Introduction
Shuffle is a utility written in optimized C++ to randomly shuffle a DNA sequence
any number of times. The program uses a high-quality portable random number generator
presented in Press et al.'s
Numerical Recipes in C1 with a period
greater than 2 x 1018. In addition, the program obtains seeds for the random
number generator from the /dev/random or /dev/urandom entropy pools present
on modern Linux and Unix machines. The user can decide from which device he or she wishes to obtain a
starting seed.
The program accepts as input a file containing a sequence in the commonly-used FASTA format. The program shuffles this sequence as many times as desired. Output is produced in FASTA format. An ordinal is appended to the sequence identifier to identify each shuffled sequence in the output.
>TestSequence
CGTAAAAGCTAGCAATTAGGCAAGTCCATTGGATGCATTAGACTTAGACA
GTCAGCAGTCCCGGCAACACTCTCTCTCTCTCAGGACTTCTACTCATGCA
TGACGATCGCAGATCAACAGATCGGCAACCCCTTTGGTGTGTGTCCAAAT
CCTCCGGACTTCGGCGACCGCAGCAGGCGCACGCCGGCGATTACATATNN
Fig. 1. An example input file in FASTA format.

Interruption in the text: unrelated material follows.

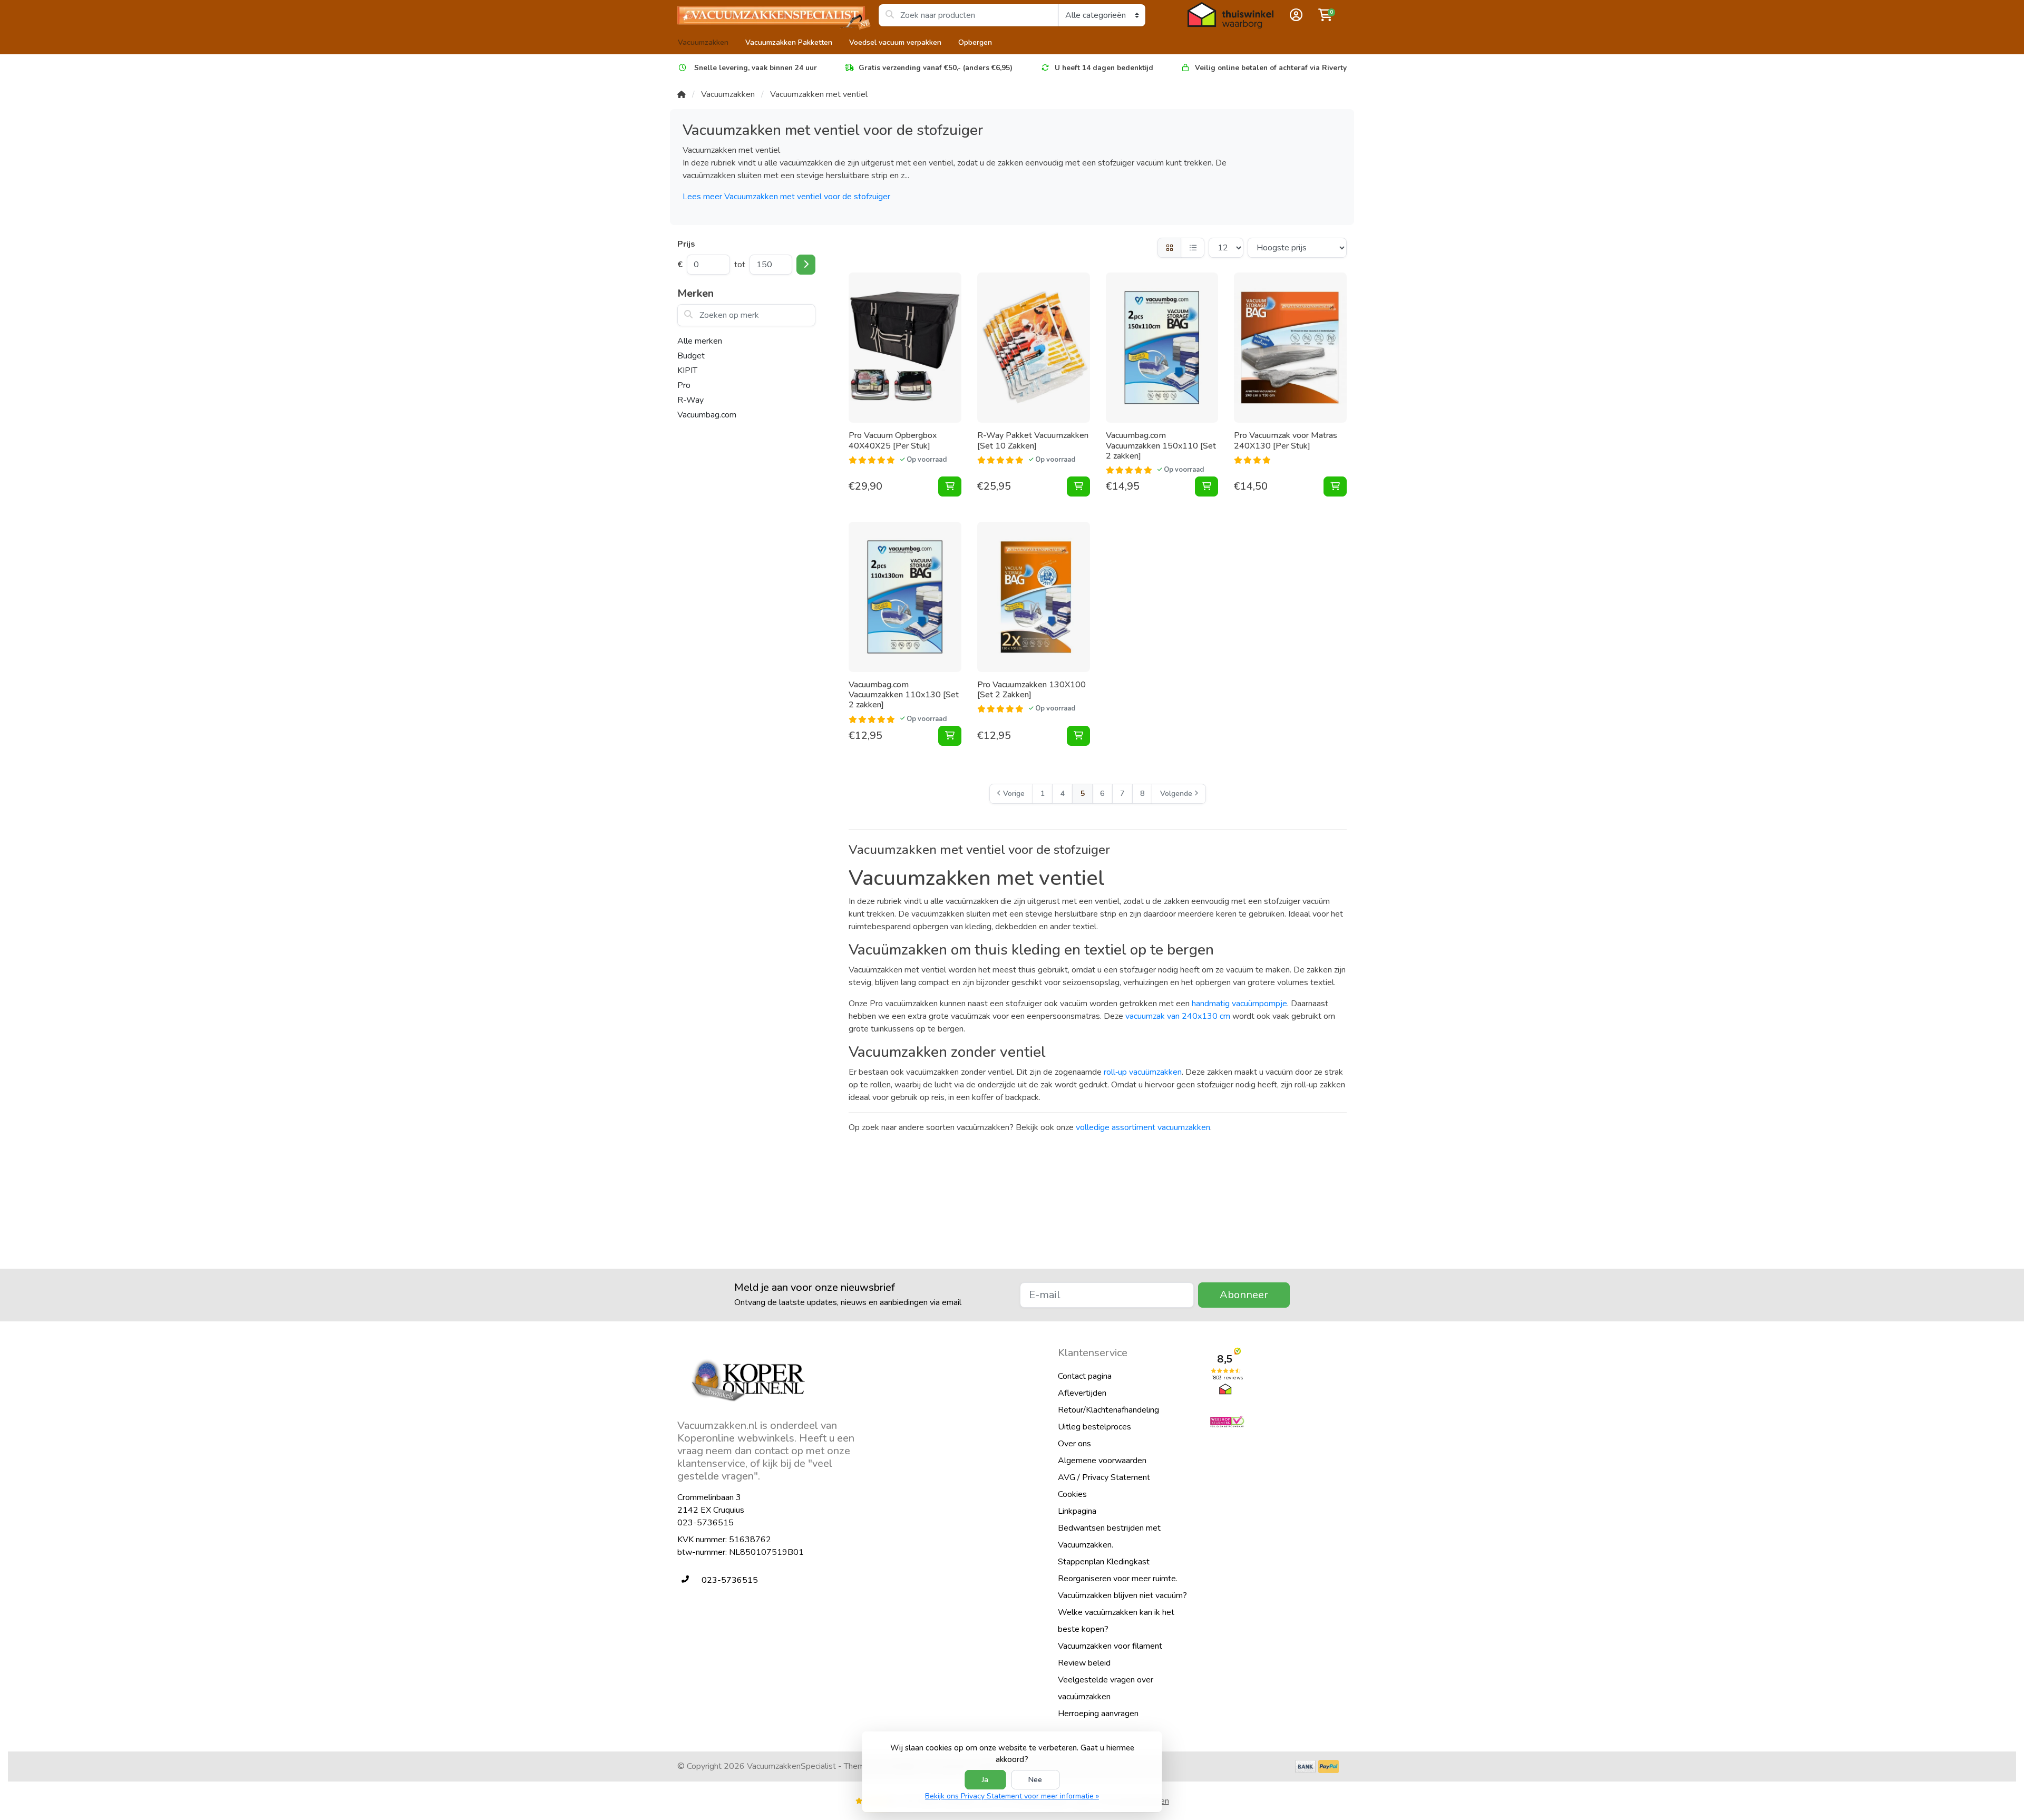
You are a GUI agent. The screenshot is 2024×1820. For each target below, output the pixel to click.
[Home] (681, 94)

~> shuffle test.seq 3 TRUE_RANDOM
Entropy source is TRUE_RANDOM ...
Please enter some random keystrokes to gather entropy ...
Thank you! That's enough.
The SEED is: -1550659743
>TestSequence-1
CTTAAAAATTCTGCGCCCAGACACCCAGCCCGGGTACCACTACGGCCAGG
CCTATATGTTGTTCAGGTAGGAATAACCTGGTAACAATTCGGTTATTTTG
CACCTCCCTTAGCGGCGATCGGGGAAGACCCAACCTGATACAANCTTTCC
ACCCCCACCGGGCGATACCAGGGATNCTCTGCTTAGACAATCTGGGGTAA
>TestSequence-2
TGCGACATCGATTTTGTGCTCAGCACTGAGGTCACAATCCAAACCATACA
AGCGAACCCTCGTCATTTGCTAAGGCCCTCACTTAATAAGCCAACGGCCA
CCCAGTGNGAGGCTATCGAAGATTCCAAGTCTCGAGCGNCCGGCAATATG
TAAGTGGAAGAGGACTCCGCGCATCACCCTTCGCTGGATCTTGCTCTTCG
>TestSequence-3
CCCATTGCAAAGACACTCCTCGCTGCGACTACAGGTAATTATGGACGATT
ACTTTGCAGGCTGCGCTTCGTTTAGGGGCGCTTTGCACAATTTCCCGAAN
ACTCACGCGGCTCACACGTCGGGCATCGTGCGGAAATCTACTATAACAGA
CAGCAAAACCTGATATACTACCCAGGCTCTGACCTGCACNGAGTGGCACC
Fig. 2. Running shuffle, with resulting output.
Program Design
We wrote shuffle after discovering that the "shuffleseq" program in the
EMBOSS suite was returning the
same "randomized" sequence 3 or 4 times in a row when called from a shell script! This led us to
suspect that the procedure used for getting a starting seed for the random number generator was based
on a call to a system "time" function. Indeed, this is the case: In EMBOSS 2.1.0, which we had
been using, a call to the
system's time() function, which only has a resolution to seconds, is used in the
ajRandomSeed() function.
In the latest version of EMBOSS (version 2.9.0), this has been replaced with a call to
gettimeofday() which has a resolution of microseconds. But even that is not good enough, or at the very
least should make you raise your eyebrow in an expression of suspicion and doubt,
because on today's fast servers
a shell script might call shuffleseq repeatedly within the span of a microsecond or
two.
Since we were already suspicious about the seeding procedure, we also began to wonder how far we could
trust the randomization algorithm in EMBOSS's shuffleseq. We also looked at some other
sequence shuffling programs, one which used a system-supplied rand(): system-supplied
rand() functions are historically notorious for being botched.
Since we were concerned about botched seeding and randomization in other's utilities, we decided to write our own DNA shuffling utility.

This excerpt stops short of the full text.